Cooler Thermostats, Thermostat Modifications, Engine RPM, and Fans

Here is what I have found regarding LT5 Stant Thermostats.

1. You want to run the engine at coolant Temperatures of 180 deg as the design requirement...……...Running cooler Thermostats only lowers coolant temperatures when running coolant below 180 deg F (which is too cold for the LT5 engine). Once the 180 deg Thermostat and 160 deg Thermostat are fully open at 180 deg, Coolant flow is the same through each Thermostat with equal cooling as directly dependent on coolant flow.
2. Drilling Holes in Thermostats offers minimal (non effective) additional Coolant Flow...….A 1/8 inch diameter hole in the flange will only offer additional flow area of .0123 square inches. Which one such hole will increase the total flow area by .016 or 1.6% (three 1/8 inch diameter holes would increase the flow area by 4.7%). This thinking does not address the change in coefficient of Discharge of such small holes. The Stants tested would be fully open with a flow area of approximately .785 square inches at 185 deg F.
3. The Stant Thermostat Opens a bit less with age......…...Marc suggests a 15% deterioration in Full opening area of the Thermostat over time as the Thermostat ages.
4. The LT5 Water Pump Flow is proportional to Engine RPM. ......The LT5 Water Pump Flow rate is insufficient at RPMs less than 2,000 RPM for adequate Coolant flow at the higher Ambient Temperatures. Larger Aluminum Radiators DO compensate for inadequate Coolant Flow at low RPMs. Fans Turning on at 205 deg F do help considerably. And KEEP The Radiator, Oil Cooler, AC Condenser CLEAN.
5. Fan Air Flow is inadequate when the ZR-1 is not moving...…..This was noticed when the ZR-1 coolant decreased in Temperature when shifting from 6th to 5th at 65 mph (going from 1,500 to 2,200 rpm) but while not moving increasing the rpm from 750 to 2,000 had the opposite effect actually increasing coolant temperature .

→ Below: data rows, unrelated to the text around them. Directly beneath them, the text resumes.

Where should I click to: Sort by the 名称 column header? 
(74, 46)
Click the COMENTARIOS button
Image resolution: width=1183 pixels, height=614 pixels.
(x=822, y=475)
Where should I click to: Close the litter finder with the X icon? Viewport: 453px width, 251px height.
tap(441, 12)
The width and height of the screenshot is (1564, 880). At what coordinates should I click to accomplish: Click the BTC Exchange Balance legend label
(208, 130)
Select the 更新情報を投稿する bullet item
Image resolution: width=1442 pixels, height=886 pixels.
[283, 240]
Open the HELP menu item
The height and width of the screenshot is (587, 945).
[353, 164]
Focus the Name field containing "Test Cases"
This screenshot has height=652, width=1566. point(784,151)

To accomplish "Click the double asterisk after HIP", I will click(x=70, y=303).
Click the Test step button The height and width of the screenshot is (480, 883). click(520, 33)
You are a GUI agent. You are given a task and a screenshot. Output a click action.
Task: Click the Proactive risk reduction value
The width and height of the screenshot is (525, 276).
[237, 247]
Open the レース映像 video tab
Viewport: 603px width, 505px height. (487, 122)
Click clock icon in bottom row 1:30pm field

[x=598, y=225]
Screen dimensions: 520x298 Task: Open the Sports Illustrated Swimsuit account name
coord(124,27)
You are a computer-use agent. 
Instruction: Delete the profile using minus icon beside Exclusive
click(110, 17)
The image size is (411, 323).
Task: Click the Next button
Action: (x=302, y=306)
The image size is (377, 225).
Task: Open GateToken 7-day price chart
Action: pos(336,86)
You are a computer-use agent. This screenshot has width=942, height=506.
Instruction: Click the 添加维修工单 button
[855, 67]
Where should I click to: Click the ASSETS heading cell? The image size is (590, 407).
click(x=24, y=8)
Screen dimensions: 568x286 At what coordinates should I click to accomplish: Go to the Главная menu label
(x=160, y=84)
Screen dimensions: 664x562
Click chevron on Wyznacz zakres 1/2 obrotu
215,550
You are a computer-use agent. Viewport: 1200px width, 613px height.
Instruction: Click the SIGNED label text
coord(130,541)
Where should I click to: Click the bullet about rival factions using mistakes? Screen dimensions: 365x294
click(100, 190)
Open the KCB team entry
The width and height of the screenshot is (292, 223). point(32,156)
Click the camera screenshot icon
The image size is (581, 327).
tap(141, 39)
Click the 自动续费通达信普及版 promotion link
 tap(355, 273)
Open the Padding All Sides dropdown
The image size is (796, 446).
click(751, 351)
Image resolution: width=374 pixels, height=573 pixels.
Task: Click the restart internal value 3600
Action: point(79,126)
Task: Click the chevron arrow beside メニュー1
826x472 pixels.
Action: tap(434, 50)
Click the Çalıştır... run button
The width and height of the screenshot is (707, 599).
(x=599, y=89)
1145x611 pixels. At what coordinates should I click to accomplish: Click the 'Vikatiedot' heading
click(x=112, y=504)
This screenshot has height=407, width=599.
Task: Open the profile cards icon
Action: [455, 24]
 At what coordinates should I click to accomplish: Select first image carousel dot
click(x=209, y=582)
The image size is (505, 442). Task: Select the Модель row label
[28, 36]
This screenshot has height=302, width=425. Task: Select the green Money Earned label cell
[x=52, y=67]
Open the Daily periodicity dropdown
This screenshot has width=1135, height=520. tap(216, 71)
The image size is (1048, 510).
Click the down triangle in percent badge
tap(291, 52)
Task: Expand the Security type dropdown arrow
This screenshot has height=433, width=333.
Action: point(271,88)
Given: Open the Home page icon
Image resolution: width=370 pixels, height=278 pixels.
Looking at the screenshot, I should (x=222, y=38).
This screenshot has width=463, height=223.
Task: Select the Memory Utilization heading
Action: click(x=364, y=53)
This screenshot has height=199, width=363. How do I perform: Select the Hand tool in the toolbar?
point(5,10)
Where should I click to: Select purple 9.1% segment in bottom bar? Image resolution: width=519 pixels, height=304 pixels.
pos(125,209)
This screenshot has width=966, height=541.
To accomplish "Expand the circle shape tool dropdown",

And I was thinking the issue was solved wherein it is TWO issues (Fan air flow at low speeds and water pump coolant flow at low rpms).

In regard to Item #2 and #3 above...…..Compared to the normal aging of the thermostat of 15% over several years of use one would be much better off installing a NEW Stant Thermostat gaining 15% flow area as compared to drilling three 1/8 inch holes in an older Stant Thermostat only gaining 4.7% flow area.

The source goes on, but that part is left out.